Startschuss für Verhandlungen in Israel:
Peres führt Gespräche mit Kadima und Likud

Netanyahu will rechten Block zusammenschließen Strebt Regierungskoalition mit Liebermans Beitenu an

Startschuss für Verhandlungen in Israel:
Peres führt Gespräche mit Kadima und Likud © Bild: Reuters/Shannon Stapleton

Im Streit um das Amt des künftigen israelischen Ministerpräsidenten sind die Fronten weiter verhärtet. Nun erwägt der bisherige Oppositionsführer Netanyahu den Zusammenschluss seines rechtsorientierten Likud mit der kleinen national-religiösen Partei "Das Jüdische Haus". Damit wäre seine Partei doch noch stärkste Fraktion in der Knesset, vor der Kadima-Partei von Außenministerin Livni. Präsident Peres will demnächst Gespräche mit beiden Parteien führen.

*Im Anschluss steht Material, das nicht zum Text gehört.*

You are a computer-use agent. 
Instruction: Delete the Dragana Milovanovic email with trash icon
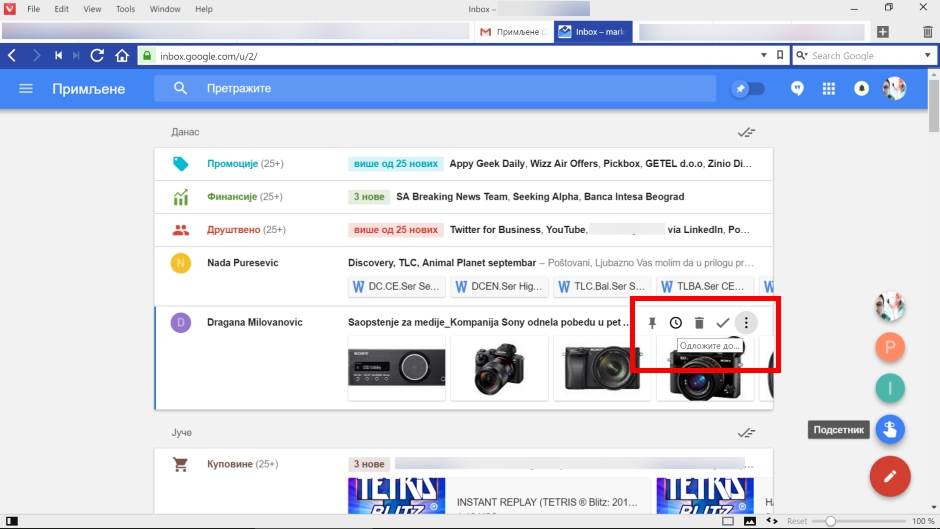click(699, 323)
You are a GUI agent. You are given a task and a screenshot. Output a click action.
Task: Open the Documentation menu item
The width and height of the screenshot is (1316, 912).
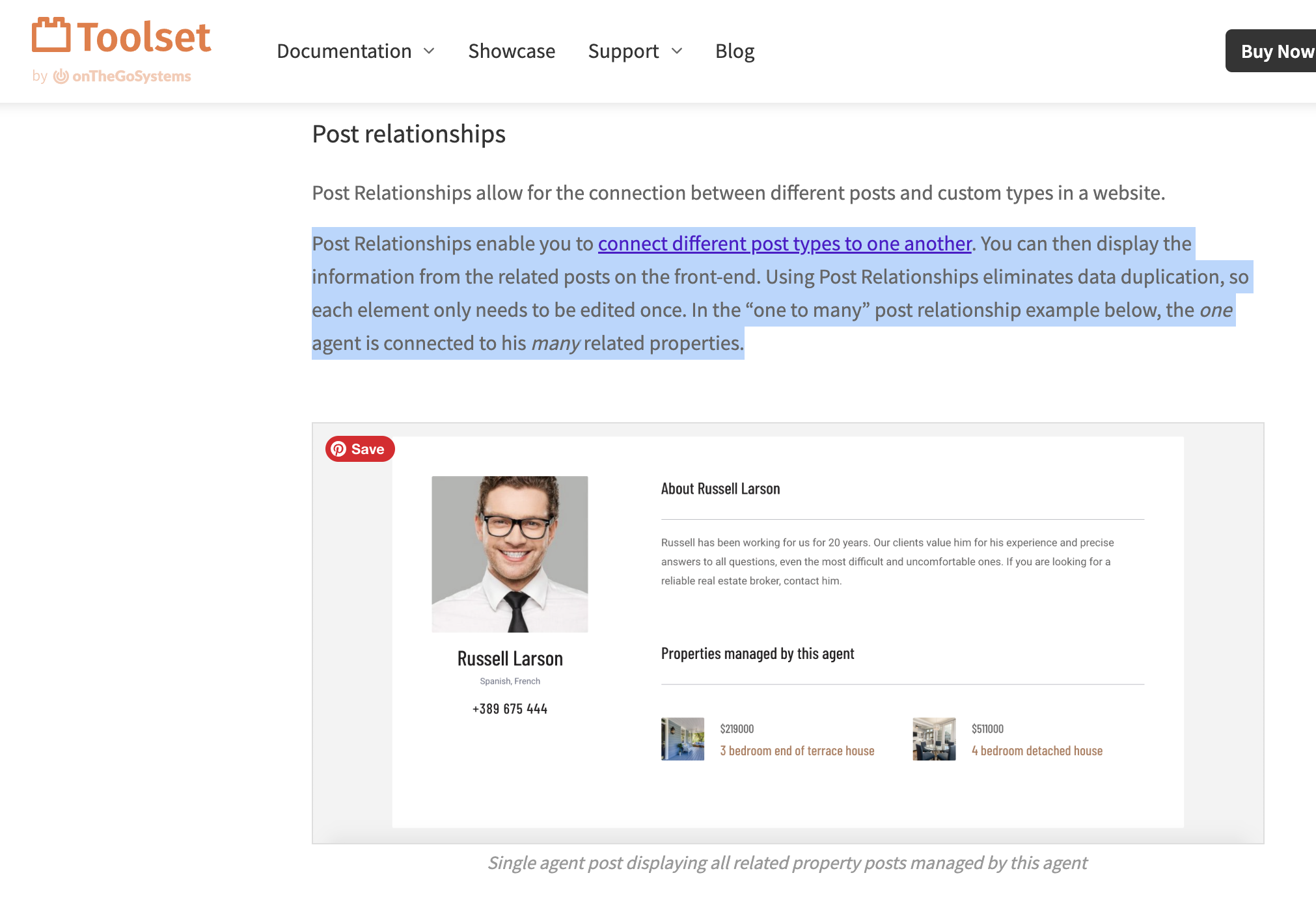(x=344, y=51)
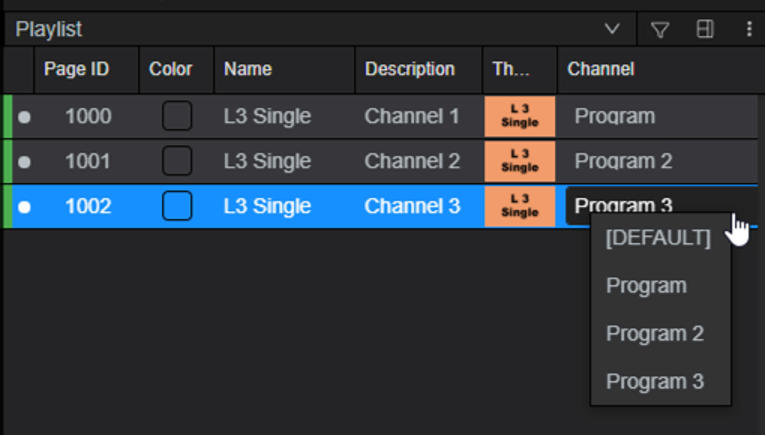Viewport: 766px width, 436px height.
Task: Choose Program 2 in the dropdown list
Action: coord(655,333)
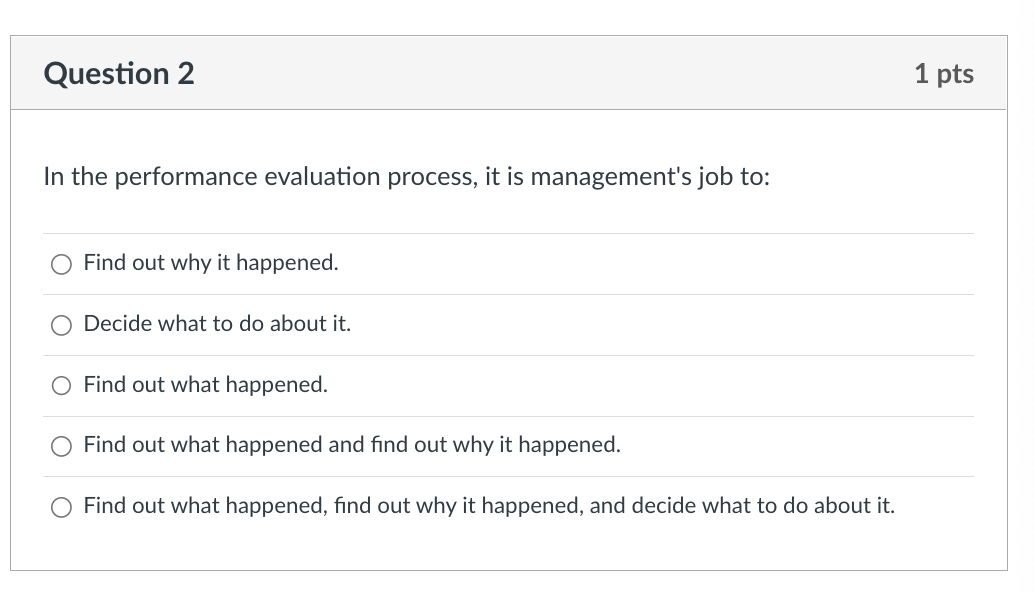
Task: Click the answer text 'Decide what to do about it.'
Action: point(215,324)

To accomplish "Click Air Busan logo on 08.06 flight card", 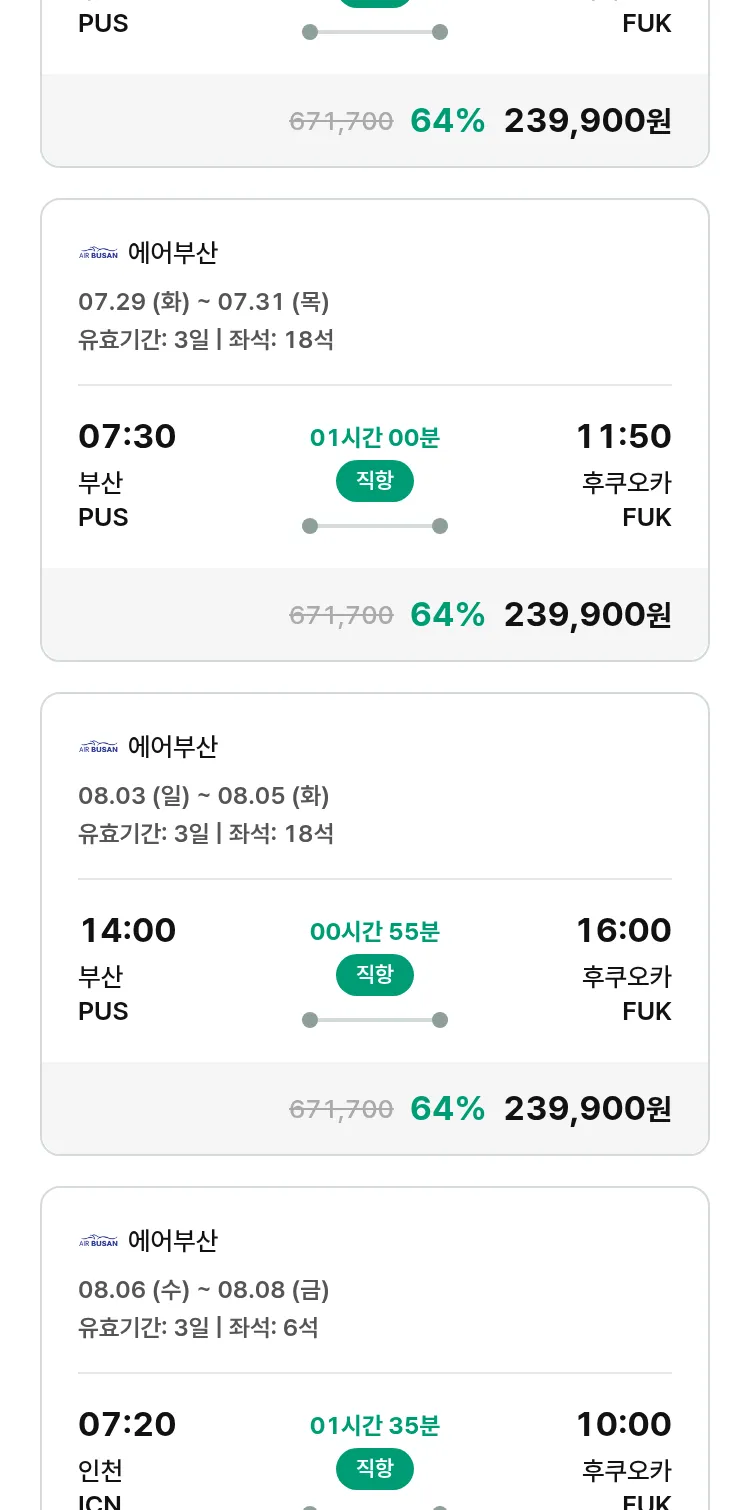I will coord(98,1241).
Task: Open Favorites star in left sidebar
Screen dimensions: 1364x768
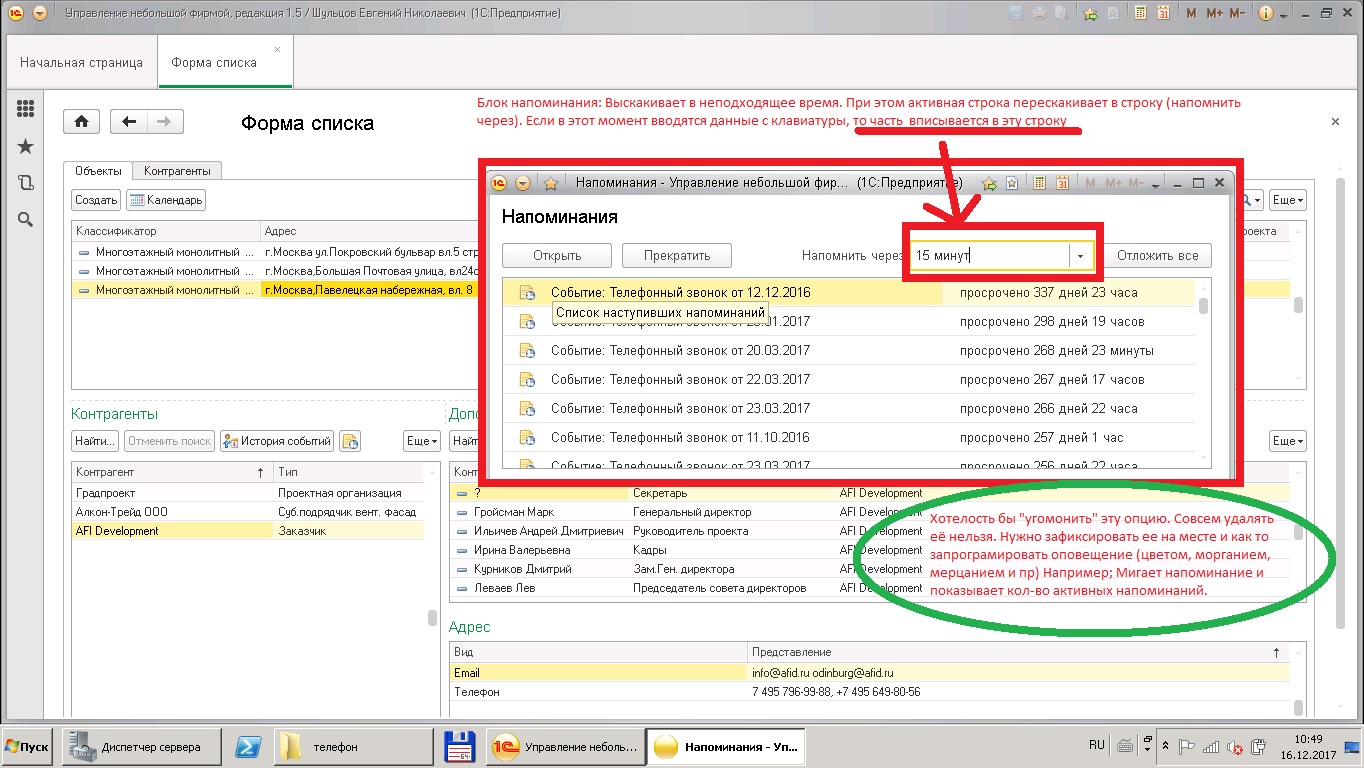Action: click(x=26, y=147)
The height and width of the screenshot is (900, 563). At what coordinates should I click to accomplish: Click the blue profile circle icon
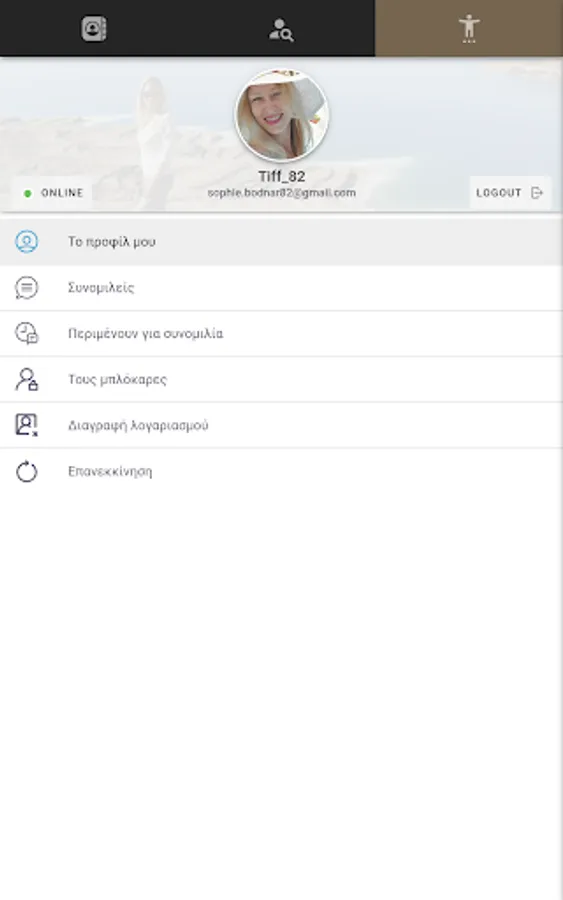[x=26, y=242]
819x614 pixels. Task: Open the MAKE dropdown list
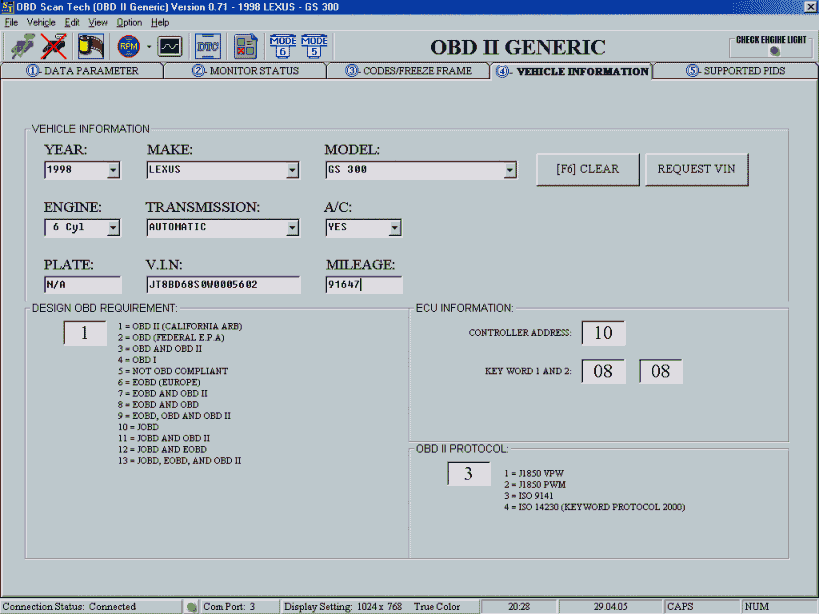[x=292, y=170]
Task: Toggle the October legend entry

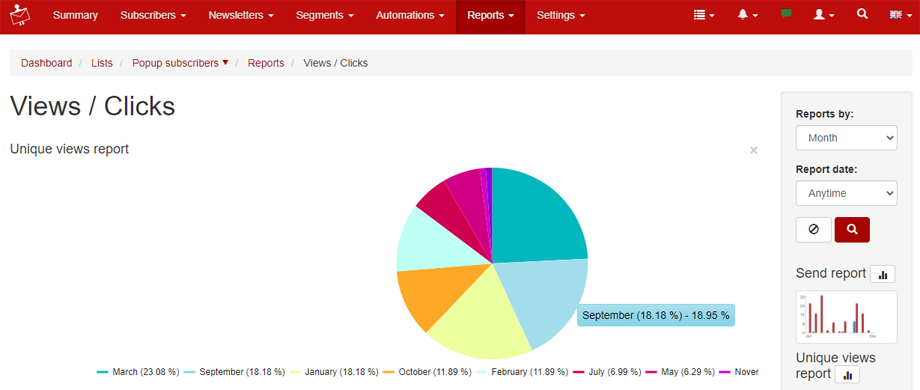Action: tap(427, 372)
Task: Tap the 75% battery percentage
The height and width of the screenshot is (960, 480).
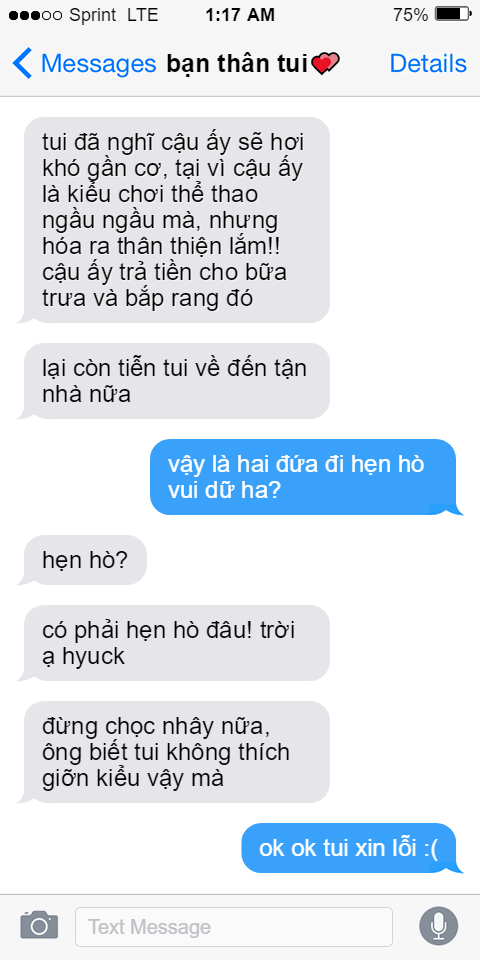Action: pyautogui.click(x=410, y=15)
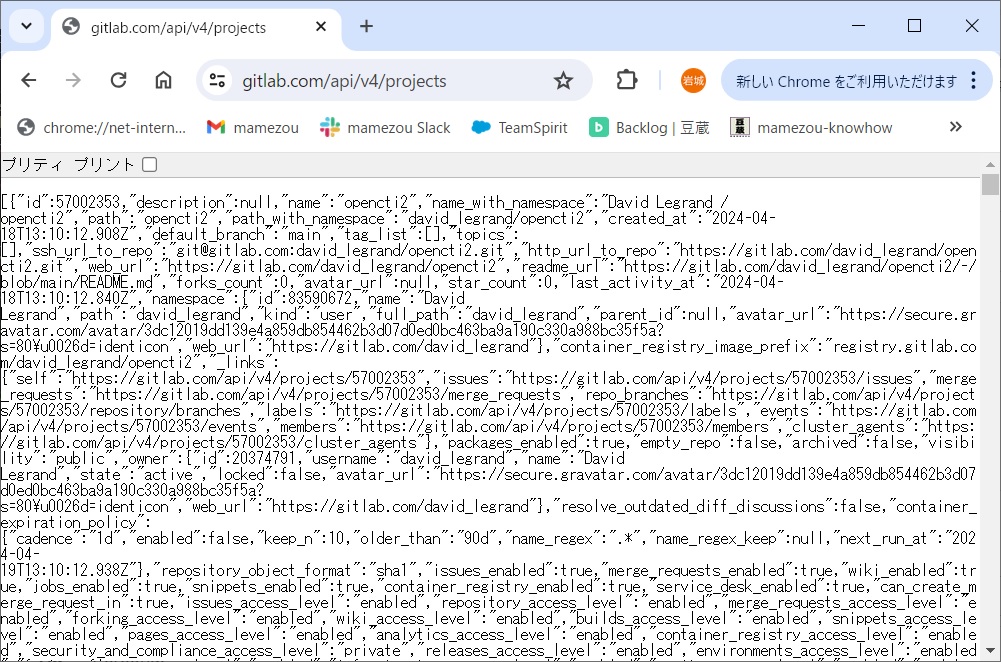Image resolution: width=1001 pixels, height=662 pixels.
Task: Select the gitlab.com/api/v4/projects tab
Action: (x=180, y=27)
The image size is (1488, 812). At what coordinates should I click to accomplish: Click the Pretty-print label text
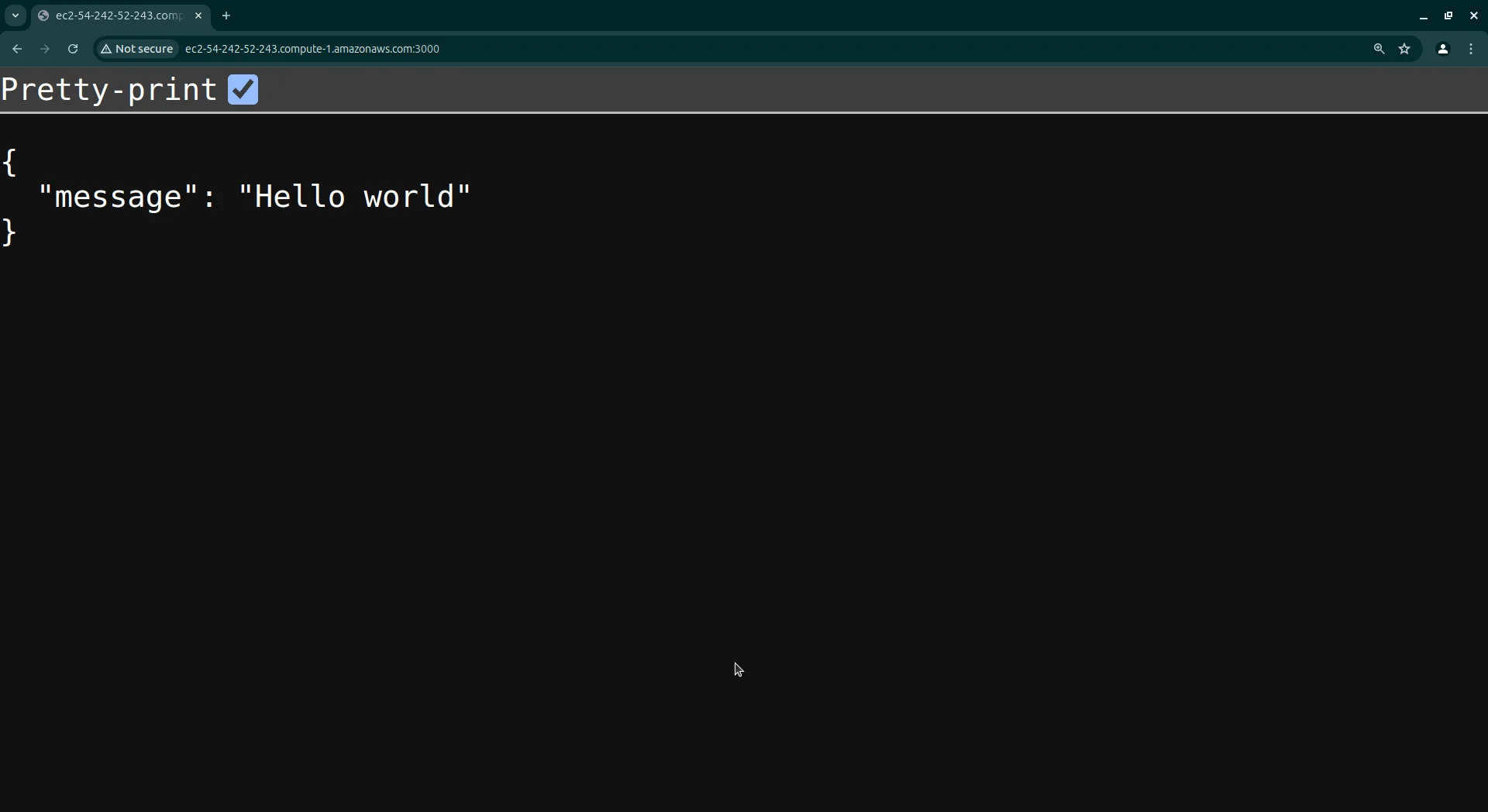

Aus der Parlamentswahl am Dienstag ist die in der politischen Mitte angesiedelte Kadima-Partei Livnis mit 28 von 120 Sitzen als stärkste Kraft hervorgegangen. Der Likud Netanyahus gewann 27 Sitze. Ein Zusammenschluss mit den drei Abgeordneten der Fraktion "Das Jüdische Haus" würde dem Likud 30 Sitze sichern. Gemäß israelischen Medienberichten haben Vertreter ultra-religiöser sowie rechter Parteien Netanyahu dazu gedrängt, eine Regierungskoalition mit Kadima zu bilden.

Peres muss entscheiden
Israels Präsident Peres hat ab Mittwoch kommender Woche sieben Tage Zeit für seine Entscheidung, ob er seine Parteifreundin Livni oder Netanyahu mit der Regierungsbildung beauftragt. Der Likud-Vorsitzende hat sich bisher die Unterstützung von 50 Abgeordneten gesichert. Livni hat hingegen bisher nur die Unterstützung ihrer eigenen Fraktion. Netanyahu begründet den Anspruch auf das Amt des Ministerpräsidenten damit, dass der Rechtsblock aus rechten, ultra-rechten, national-religiösen und ultra-religiösen Parteien eine Mehrheit von 65 der 120 Sitze in der Knesset habe. Peres will am Mittwoch zunächst Vertreter von Kadima und Likud treffen.

Friedensprozess in Gefahr
Sollte Netanyahu eine Regierungskoalition aus den sechs Parteien des rechten Lagers bilden, hätte dies erhebliche Auswirkungen auf den Friedensprozess mit den Palästinensern. Die ultra-rechte Partei Nationale Union habe als Voraussetzung für einen Beitritt ihrer vier Abgeordneten zu einer Regierungskoalition verlangt, dass weder Siedlungen von Israelis noch Außenposten im Westjordanland geräumt werden. Die Partei verlange weiterhin, dass Israel kein besetztes Land räume und Widerstand gegen die Gründung eines unabhängigen Palästinenser-Staates leiste.